Sam types something, his fingers moving rapidly over the keys. “It looks... pretty straight-forward, actually,” he says. He waves Dean and Cas over. “Look. Deer woman. Said to have the body of a woman, but with hooves instead of feet. Lures men off and tramples them.” Sam grins. “Perfect fit.”

“Great,” Dean says. “You think we should talk to the victims' families? Or you want to go try to find her and gank her?”

“We shouldn't intrude on the families' grief if we don't have to,” Cas says. “I believe you are correct and that this is the work of Deer Woman; it says they were all found near the same jogging trail, so I think we should start there.”

“Awesome. It tell us how to kill her?” Dean asks, looking over Sam's shoulder at the screen.

Sam nods. “Yeah.”

“Then let's go.”

Cas still can't sense his grace, but when they get to the area of forest they want a few miles outside town, he says something is pulling him. “She's nearby,” he says. “And I think she has my grace.”

There's a rustle close by, barely audible, and Dean just writes it off as ambient forest noise. But Cas perks up immediately, stopping dead and listening carefully. “Cas, what are you - “

But before Dean can even finish his sentence Cas is bolting off, through thick clumps of trees.

“Damn it,” Dean curses. “Come on, Sam, we have to follow him.” The Winchesters run after him, following the sound of his boots and the trail he leaves in his wake. Dean's starting to get winded when finally they catch sight of Cas. He's standing in front of a young woman, her back against the trunk of a tree. She has dark skin and long hair in a glossy black curtain that falls over her shoulders. Her eyes are brown, but something about them isn't right, doesn't look quite human. She looks over and sees Dean and Sam and cries out, calling them to help her, to stop Cas before he hurts her.

Dean frowns, about to ask Cas what he's doing to the poor girl, when Cas's voice stops him, sharp as a snapped twig under his boot.

“Dean. Sam,” Cas says. “Look at her feet.”

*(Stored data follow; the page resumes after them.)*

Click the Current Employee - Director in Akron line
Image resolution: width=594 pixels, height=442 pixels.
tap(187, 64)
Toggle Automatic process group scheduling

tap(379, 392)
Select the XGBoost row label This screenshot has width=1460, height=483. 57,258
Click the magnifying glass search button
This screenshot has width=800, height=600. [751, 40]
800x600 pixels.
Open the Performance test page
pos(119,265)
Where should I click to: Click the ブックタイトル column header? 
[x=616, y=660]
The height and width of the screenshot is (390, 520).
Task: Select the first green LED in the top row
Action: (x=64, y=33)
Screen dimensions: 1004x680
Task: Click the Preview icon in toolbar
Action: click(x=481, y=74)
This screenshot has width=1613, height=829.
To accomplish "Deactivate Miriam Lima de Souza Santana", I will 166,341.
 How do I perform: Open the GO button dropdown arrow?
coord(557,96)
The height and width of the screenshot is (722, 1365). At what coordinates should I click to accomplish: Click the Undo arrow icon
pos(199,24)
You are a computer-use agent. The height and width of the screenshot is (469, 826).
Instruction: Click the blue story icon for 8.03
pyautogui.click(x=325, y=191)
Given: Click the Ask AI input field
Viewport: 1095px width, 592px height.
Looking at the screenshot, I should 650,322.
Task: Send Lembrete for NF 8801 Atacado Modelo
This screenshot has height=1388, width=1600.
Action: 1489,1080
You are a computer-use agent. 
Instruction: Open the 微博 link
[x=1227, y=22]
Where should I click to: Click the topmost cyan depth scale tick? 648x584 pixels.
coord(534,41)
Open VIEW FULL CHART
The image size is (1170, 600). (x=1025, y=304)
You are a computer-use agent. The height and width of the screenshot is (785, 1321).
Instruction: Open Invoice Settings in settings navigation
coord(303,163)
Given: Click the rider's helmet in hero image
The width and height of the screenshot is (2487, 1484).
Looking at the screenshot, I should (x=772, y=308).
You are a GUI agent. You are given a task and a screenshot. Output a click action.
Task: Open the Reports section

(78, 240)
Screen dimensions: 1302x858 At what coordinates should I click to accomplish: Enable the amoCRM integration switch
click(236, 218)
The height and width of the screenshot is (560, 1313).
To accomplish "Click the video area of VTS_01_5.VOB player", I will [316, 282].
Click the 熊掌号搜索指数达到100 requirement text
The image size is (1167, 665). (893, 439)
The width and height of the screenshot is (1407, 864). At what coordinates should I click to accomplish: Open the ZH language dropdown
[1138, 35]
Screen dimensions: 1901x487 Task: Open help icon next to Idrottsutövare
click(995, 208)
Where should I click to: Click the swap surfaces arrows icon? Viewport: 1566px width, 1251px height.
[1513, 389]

They both look down at the same time, and that breaks whatever whammy she’d put on them. The skirt of her dress is long, an orange and tan leafy print, but it doesn’t come quite to the ground. Where her shoes or feet should be, there are hooves. “Huh,” Dean says. “Guess you found her.”

“Wait!” she says quickly, holding out a hand. “You’re... you’re hunters, aren’t you?”

Dean and Sam have closed in, and they stand next to Cas, surrounding her with her back against the tree. They nod, and she looks between all three, the deep, brown deers’ eyes wet with fear.

“I didn’t mean to hurt those men,” she says. “But one was hunting me, and the others were dicks. It’s normally easy for me to...” She looks away guiltily. “For me to lure men, but I don’t... I don’t want to kill them!” She wraps her arms around herself. “I don’t like killing anything; but I had to defend myself. Normally it’s easy for me, like I said, the men are easily entranced. But recently?” She puts a hand up to her neck, where a thin silver chain hangs down. “Something changed. It’s been hard to keep men away.” She grabs the necklace in her fist and looks up at the Winchesters fiercely. “You can’t blame me for that. You can’t blame me for keeping those bastards away from me.”

Dean’s about to tell her to shove it, that even though he understands why she did it, she still killed those men, but Cas puts an arm on his shoulder. “Dean,” he says quietly. “The golden hind was sacred to Artemis. It had to be captured alive.”

“We don’t condone what you did,” Sam said, “but.” He looks at the young woman, his eyes sympathetic. “We can understand.”

“But you should not do it again,” Cas says. “Or you’ll attract more attention to yourself.”

The girl smiles at him, her mouth quirked up in a gentle curve. “I have something that belongs to you, don’t I?” She pulls her necklace out from where it hangs between her breasts. It’s a silver antler, delicately wrought, with wire wrapped around two points to hang it from the chain. She unclips the chain and lets it pool in her palm, then hands it out to Cas. “Here,” she says. “I know you need it.” But when Cas reaches to grab it she pulls her hand away. “There’s a cost, though.”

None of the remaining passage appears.